USB flash drives are the greatest threat to information security ever, but Kingston has a partial solution.
Though a network’s engineers may be extraordinarily diligent in keeping hackers out, time and time again there have been cases of enterprise and military networks being penetrated by not a sophisticated attack using zero-day exploits but rather by something as simple as a USB drive.
USB flash drives have become the bane of network security personnel the world over. Sometimes employees insert their personal drives into a work computer on a secure network, potentially allowing trojans onto the network to collect sensitive data and transmit it back to home base once the employee plugs the drive back into their home computer. In some cases, USB drives containing confidential company materials are lost creating the risk of anything from identity theft to corporate espionage.

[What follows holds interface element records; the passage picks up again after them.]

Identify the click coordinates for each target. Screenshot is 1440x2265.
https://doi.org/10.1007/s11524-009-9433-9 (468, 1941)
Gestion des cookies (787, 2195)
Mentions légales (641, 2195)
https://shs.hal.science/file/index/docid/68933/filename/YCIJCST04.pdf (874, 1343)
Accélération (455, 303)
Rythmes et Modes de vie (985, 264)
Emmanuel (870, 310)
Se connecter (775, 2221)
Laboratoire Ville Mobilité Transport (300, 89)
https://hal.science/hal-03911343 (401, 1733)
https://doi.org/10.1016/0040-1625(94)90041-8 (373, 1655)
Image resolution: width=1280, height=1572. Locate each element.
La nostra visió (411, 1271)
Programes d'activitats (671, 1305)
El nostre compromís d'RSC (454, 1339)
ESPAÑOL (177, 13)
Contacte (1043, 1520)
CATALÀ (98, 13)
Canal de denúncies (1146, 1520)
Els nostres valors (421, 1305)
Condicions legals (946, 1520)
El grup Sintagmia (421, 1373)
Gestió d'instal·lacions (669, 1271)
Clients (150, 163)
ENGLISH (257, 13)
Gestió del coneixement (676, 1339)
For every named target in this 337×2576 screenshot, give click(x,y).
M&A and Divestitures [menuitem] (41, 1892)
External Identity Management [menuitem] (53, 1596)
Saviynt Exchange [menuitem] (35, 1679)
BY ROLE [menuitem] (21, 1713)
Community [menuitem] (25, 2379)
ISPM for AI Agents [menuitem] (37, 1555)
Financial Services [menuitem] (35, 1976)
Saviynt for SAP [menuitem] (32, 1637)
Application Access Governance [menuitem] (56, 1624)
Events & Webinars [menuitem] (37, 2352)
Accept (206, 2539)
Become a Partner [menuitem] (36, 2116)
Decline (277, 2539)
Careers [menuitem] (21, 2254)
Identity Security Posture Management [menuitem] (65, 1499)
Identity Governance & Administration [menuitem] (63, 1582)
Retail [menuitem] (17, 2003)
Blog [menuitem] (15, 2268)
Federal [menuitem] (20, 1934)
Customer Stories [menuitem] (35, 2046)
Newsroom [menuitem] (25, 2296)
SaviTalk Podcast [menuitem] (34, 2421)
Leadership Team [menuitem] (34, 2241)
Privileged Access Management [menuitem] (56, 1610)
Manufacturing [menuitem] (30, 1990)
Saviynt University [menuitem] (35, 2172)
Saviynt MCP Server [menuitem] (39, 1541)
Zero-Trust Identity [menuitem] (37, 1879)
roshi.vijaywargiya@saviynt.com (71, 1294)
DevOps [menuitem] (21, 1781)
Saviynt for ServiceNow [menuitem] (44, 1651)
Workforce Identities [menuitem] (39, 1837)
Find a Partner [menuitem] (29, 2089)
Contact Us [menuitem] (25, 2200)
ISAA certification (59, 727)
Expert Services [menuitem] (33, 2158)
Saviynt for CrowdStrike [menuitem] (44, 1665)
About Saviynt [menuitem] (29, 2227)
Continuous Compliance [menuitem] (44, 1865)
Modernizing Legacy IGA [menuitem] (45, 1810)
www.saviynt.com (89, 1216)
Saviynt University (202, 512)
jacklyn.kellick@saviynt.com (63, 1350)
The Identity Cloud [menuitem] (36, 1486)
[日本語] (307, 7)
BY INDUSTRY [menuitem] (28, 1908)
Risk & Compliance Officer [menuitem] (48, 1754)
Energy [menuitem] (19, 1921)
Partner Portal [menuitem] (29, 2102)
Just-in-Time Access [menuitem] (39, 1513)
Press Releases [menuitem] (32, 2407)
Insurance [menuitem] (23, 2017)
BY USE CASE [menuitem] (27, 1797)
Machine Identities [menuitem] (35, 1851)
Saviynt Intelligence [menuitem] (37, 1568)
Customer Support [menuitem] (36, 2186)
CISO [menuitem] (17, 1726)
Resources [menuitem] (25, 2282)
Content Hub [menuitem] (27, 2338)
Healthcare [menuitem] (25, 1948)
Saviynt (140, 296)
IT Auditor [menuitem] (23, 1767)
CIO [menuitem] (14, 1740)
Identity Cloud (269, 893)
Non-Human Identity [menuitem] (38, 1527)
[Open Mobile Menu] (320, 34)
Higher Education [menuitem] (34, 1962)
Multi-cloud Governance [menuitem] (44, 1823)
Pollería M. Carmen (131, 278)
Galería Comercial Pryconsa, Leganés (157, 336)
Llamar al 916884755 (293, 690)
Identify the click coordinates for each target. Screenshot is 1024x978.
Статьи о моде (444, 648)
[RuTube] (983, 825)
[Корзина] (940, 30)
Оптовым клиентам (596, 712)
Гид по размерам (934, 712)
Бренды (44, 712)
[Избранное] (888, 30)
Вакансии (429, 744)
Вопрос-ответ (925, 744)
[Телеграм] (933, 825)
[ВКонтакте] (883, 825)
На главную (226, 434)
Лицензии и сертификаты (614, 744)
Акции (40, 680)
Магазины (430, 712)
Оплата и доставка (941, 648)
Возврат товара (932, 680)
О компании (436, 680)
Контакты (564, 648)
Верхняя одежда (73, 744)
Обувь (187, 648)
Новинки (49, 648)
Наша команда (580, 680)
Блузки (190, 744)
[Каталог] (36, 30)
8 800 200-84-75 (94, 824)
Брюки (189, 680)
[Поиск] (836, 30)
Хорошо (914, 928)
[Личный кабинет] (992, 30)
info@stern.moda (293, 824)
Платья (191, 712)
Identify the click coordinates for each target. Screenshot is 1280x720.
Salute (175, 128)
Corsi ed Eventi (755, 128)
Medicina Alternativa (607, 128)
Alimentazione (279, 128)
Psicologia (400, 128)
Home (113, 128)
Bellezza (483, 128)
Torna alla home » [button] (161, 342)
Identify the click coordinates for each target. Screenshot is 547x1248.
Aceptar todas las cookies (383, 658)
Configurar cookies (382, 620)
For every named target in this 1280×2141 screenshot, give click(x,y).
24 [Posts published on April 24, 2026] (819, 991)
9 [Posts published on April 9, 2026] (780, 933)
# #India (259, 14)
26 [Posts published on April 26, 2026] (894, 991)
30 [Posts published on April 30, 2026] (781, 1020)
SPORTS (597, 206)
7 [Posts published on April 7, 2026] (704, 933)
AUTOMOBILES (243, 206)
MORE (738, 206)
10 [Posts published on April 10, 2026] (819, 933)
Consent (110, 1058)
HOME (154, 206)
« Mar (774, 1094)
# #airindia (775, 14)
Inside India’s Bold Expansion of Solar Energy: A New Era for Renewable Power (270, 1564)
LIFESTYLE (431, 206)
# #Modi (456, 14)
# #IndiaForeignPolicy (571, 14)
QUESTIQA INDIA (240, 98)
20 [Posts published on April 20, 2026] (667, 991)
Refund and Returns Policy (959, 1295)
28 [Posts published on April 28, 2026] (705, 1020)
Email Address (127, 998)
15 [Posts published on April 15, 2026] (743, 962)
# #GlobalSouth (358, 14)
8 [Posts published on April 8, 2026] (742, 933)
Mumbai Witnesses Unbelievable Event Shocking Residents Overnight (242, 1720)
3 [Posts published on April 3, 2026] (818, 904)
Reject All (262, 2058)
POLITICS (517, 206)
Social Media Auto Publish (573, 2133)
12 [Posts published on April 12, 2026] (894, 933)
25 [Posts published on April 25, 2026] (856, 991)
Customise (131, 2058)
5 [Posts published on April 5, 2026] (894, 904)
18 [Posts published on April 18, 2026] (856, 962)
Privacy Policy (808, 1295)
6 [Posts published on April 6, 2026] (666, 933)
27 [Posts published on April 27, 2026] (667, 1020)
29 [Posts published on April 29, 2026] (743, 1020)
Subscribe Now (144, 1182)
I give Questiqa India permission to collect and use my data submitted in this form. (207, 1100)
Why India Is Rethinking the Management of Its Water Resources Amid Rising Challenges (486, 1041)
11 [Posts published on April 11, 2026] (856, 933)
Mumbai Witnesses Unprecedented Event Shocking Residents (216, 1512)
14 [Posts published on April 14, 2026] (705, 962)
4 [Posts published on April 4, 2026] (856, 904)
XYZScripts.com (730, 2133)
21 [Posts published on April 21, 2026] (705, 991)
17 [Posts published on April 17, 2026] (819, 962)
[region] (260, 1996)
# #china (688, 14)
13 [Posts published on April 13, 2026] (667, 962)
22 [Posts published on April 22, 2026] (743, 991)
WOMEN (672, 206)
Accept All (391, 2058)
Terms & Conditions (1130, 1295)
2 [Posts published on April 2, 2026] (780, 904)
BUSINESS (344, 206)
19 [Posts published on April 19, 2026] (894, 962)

Kingston has come up with a solution: a USB drive that automatically encrypts the contents. Kingston’s DataTraveler Vault Privacy 3.0 (DTVP 3.0) thumbdrive offers hardware encryption, a built in anti-virus engine, and the ability for administrators to set policies such as read only mode that would prevent malware from being inserted on the device.
Using encrypted USB drives is a step in the right direction, but not a cure all. A cunning attacker could simply make a replica of one of these drives and leave it somewhere where an employee of the target organization may find it, with the person plugging it into a computer on the network because to them it looks like a company issue secure USB drive. Aside from an outright ban of USB thumb drives in an enterprise environment, using encrypted drives is the best thing that can be done.
The DTVP 3.0 is available in 4GB, 8GB, 16GB, 32GB, and 64GB versions. Prices range from $40 to $355.